Das Sozialgericht Düsseldorf hat das Jobcenter Wuppertal in einem Eilverfahren dazu verpflichtet, einem obdachlosen und nicht erwerbstätigen Unionsbürger vorläufig SGB-II-Leistungen zu erbringen.

Das Sozialgericht Düsseldorf hat mit Datum vom 14. April 2020 das Jobcenter Wuppertal zur Übernahme von SGB II – Leistungen für einen obdachlosen EU-Bürger verurteilt (SG Düsseldorf, Beschluss vom 14. April 2020, S 25 AS 1118/20 ER).

Begründet wurde der Beschluss unter anderem auch mit den Auswirkungen der Corona-Pandemie:

„Es ist für das Gericht gerade in der derzeitigen Extremsituation aufgrund der Pandemiesituation völlig unverständlich, wie die Antragsgegnerin (das Jobcenter) hier Leistungen verweigern kann.
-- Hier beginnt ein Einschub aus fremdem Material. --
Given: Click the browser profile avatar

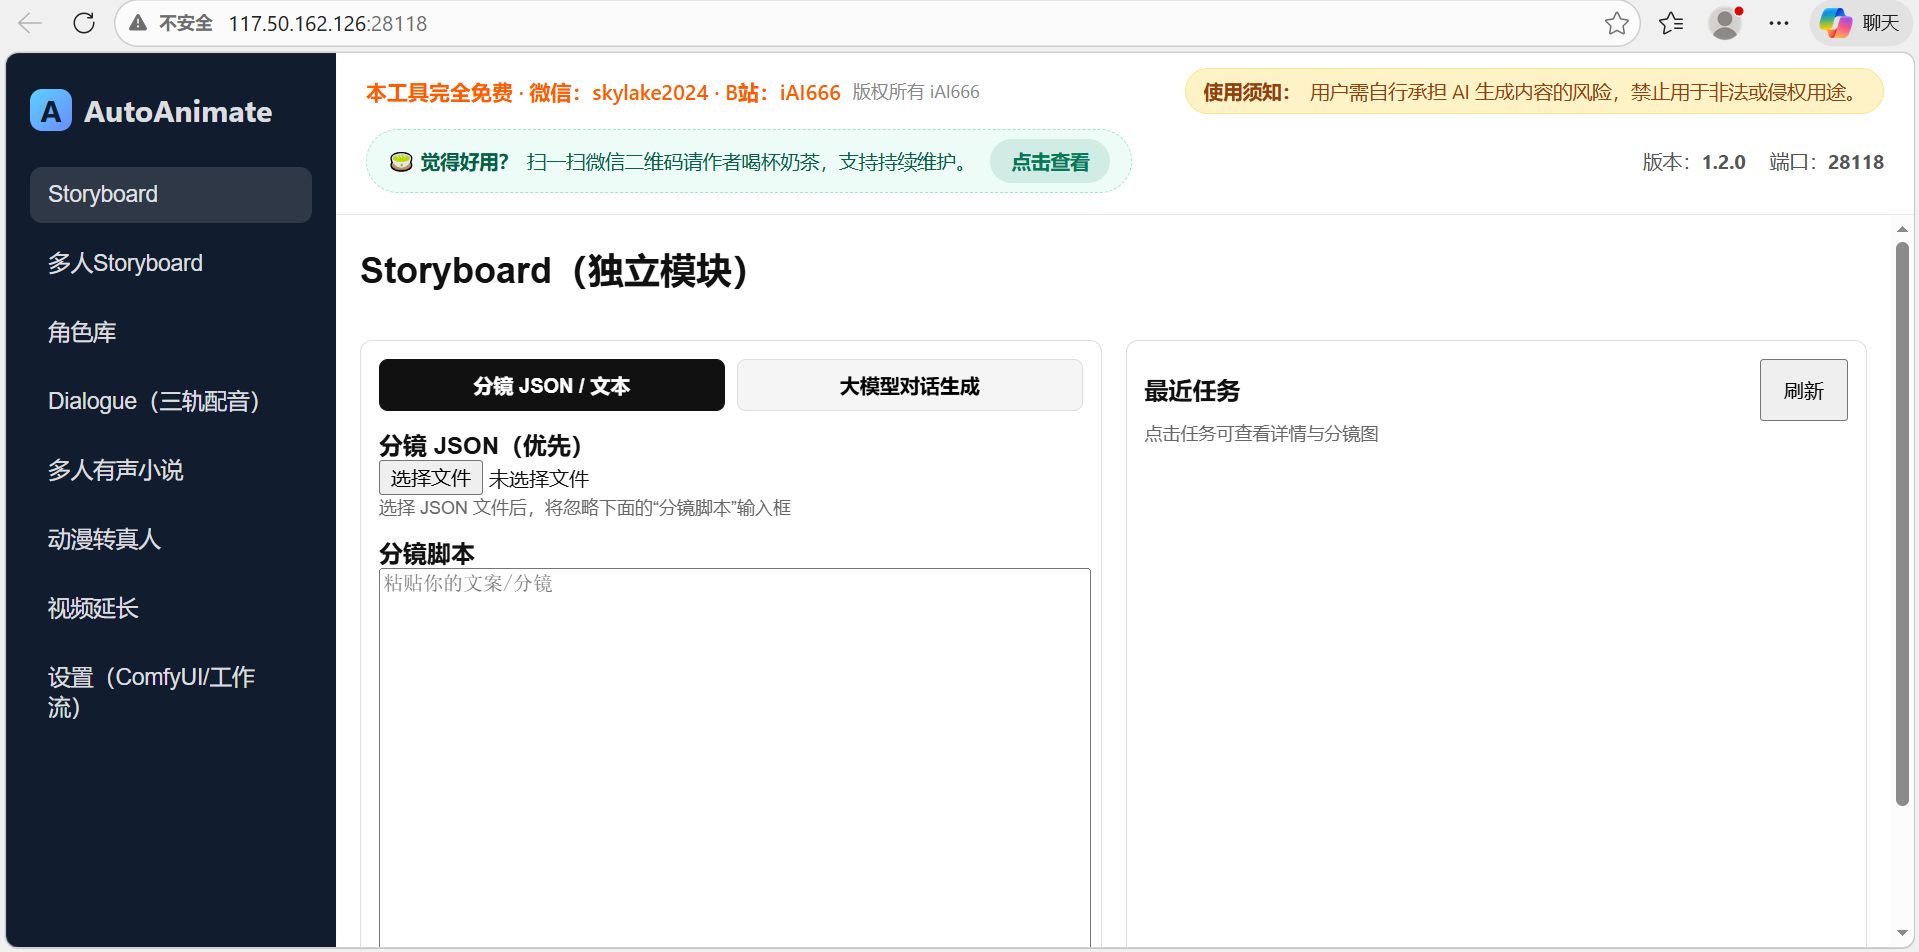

Ein ausländischer Obdachloser, der wegen geschlossener Grenzen in Europa derzeit auch nicht in sein Heimatland zurückreisen kann, um ggf. dort Sozialleistungen zu beantragen, ist nach Auffassung des Gerichts nach den Vorgaben des Bundesverfassungsgerichts auch hier von deutschen Behörden ein menschenwürdiges Existenzminimum zu gewähren, das sein Überleben in dieser Zeit sichert, zumal aufgrund der Einschränkungen des öffentlichen Lebens es derzeit für Obdachlose mehr als schwierig sein dürfte, auf der Straße Leistungen ggf. zu erbetteln.“

Zuvor hatte das Gericht darauf hingewiesen, dass bei dem Antragsteller möglicherweise auch ein Daueraufenthaltsrecht vorliegen könnte, aufgrund der Rentenversicherungszeiten ab 1994 und einer AOK-Mitgliedschaft seit 2011. Außerdem weist das Gericht ausdrücklich darauf hin, dass möglicherweise Ansprüche nach dem SGB XII bestehen könnten und das Jobcenter als zuerst angegangener Träger daher in Vorleistung gehen müsse (§ 43 SGB I, § 41a SGB II; auf diese grundsätzliche Vorleistungspflicht weist auch die Bundesagentur für Arbeit in ihrer aktuellen Weisung zum Sozialschutzpaket aufgrund der Corona-Krise hin (Weisungen zum Gesetz für den erleichterten Zugang zu sozialer Sicherung und zum Einsatz und zur Absicherung sozialer Dienstleister aufgrund des Coronavirus SARS-CoV-2 sowie ergänzende Regelungen; Loseblattsammlung ; BA Zentrale GR 1; Stand: 01.04.2020; S. 22).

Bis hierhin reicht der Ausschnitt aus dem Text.